Compute the Hessian estimate \(B\) from given difference pairs \((s^{(k)},y^{(k)})\).

Parameters:

neint

holds the number of entries in the upper triangular part of the matrix \(H\).

mint

gives the number of \((s^{(k)},y^{(k)})\) pairs that are provided to recover the Hessian approximation (see sha.analyse_matrix for the minimum necessary).

ls1int

holds the leading (first) dimension of the array strans (below).

ls2int

holds the trailing (second) dimension of the array strans (below).

stransndarray(ls1,ls2)

holds the values of the vectors \(\{s^{(k) T}\}\). Component [\(k,i\)] should hold \(s_i^{(k)}\).

ly1int

holds the leading (first) dimension of the array ytrans (below).

ly2int

holds the trailing (second) dimension of the array ytrans (below).

ytransndarray(ly1,ly2)

holds the values of the vectors \(\{y^{(k) T}\}\). Component [\(k,i\)] should hold \(y_i^{(k)}\).

orderndarray(m), optional

holds the preferred order of access for the pairs \(\{(s^{(k)},y^{(k)})\}\). The \(k\)-th component of order specifies the row number of strans and ytrans that will be used as the \(k\)-th most favoured. order need not be set if the natural order, \(k, k = 1,...,\) m, is desired, and this case order should be None.

Returns:

valndarray(ne)

holds the values of the nonzeros in the upper triangle of the matrix \(B\) in the same order as specified in the sparsity pattern in sha.analyse_matrix.
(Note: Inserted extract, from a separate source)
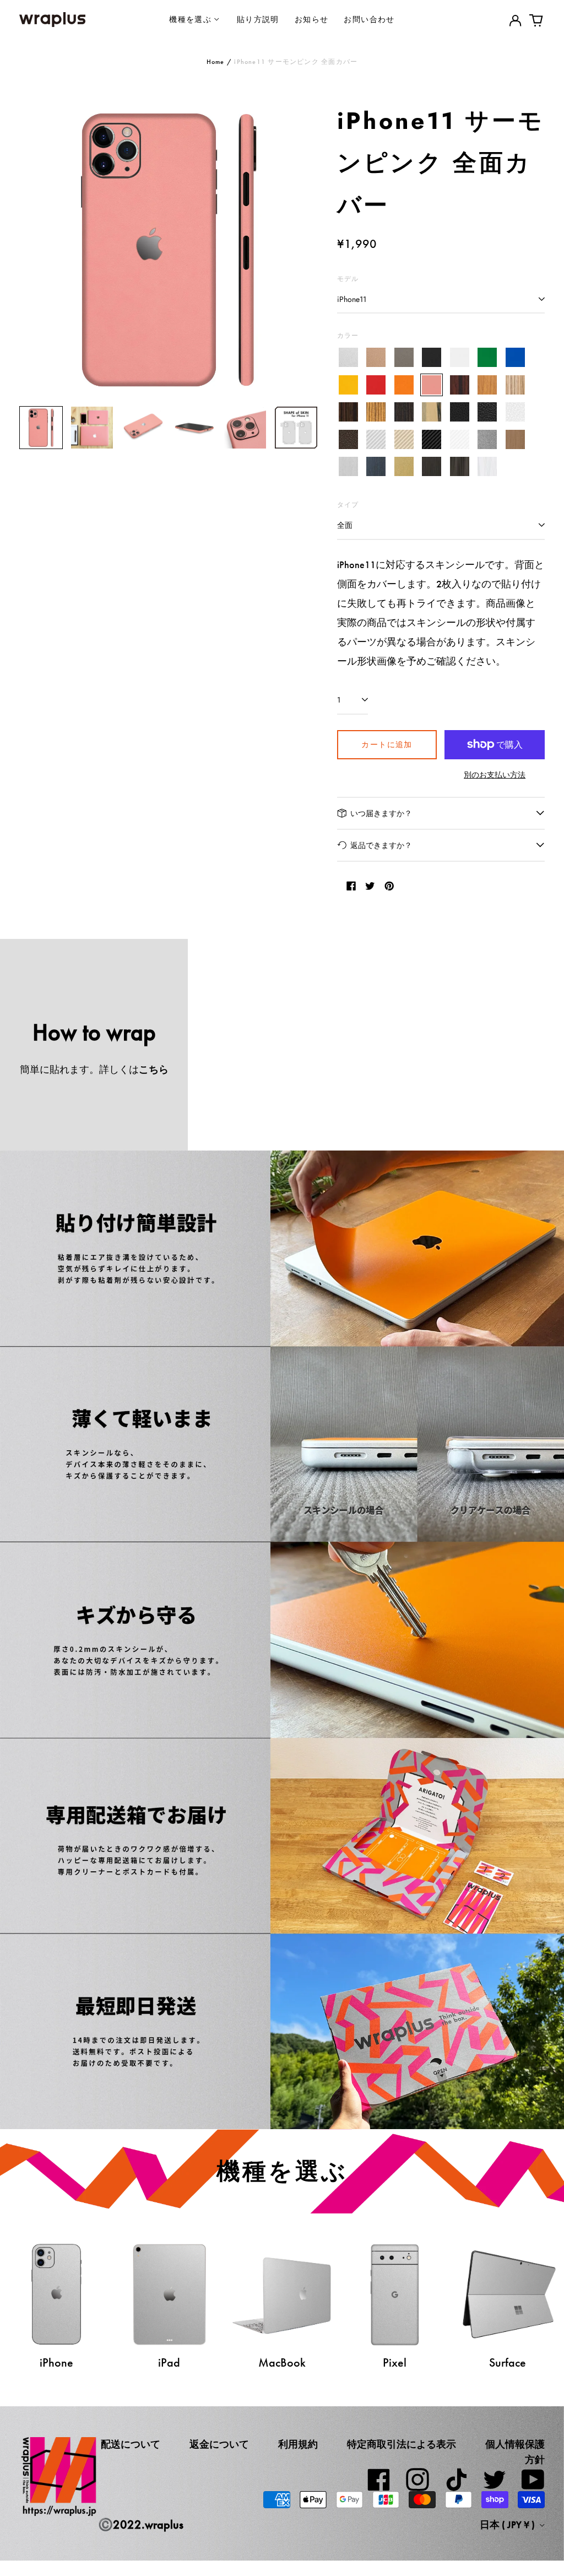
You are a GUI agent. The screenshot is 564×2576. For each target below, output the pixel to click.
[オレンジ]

[optional] sha.information()

Provide optional output information.

Returns:

informdict
dictionary containing output information:
statusint

the return status. Possible values are:

  • 0

    The call was successful.

  • 1

    Insufficient data pairs \((s_i,y_i)\) have been provided, as m is too small. The returned \(B\) is likely not fully accurate.

  • -1

    An allocation error occurred. A message indicating the offending array is written on unit options[‘error’], and the returned allocation status and a string containing the name of the offending array are held in inform[‘alloc_status’] and inform[‘bad_alloc’] respectively.

  • -2

    A deallocation error occurred. A message indicating the offending array is written on unit options[‘error’] and the returned allocation status and a string containing the name of the offending array are held in inform[‘alloc_status’] and inform[‘bad_alloc’] respectively.

  • -3

    The restriction n > 0 or nz >= 0 or \(\leq\) row[i] \(\leq\) col[i] \(\leq\) n has been violated.

  • -31

    The call to sha_estimate was not preceded by a call to sha_analyse_matrix.

alloc_statusint

the status of the last attempted allocation/deallocation.

bad_allocstr

the name of the array for which an allocation/deallocation error occurred.

max_degreeint

the maximum degree in the adgacency graph.

differences_neededint

the number of differences that will be needed.

max_reduced_degreeint

the maximum reduced degree in the adgacency graph.

approximation_algorithm_usedint

the approximation algorithm actually used.

bad_rowint

a failure occured when forming the bad_row-th row (0 = no failure).

sha.terminate()#

Deallocate all internal private storage.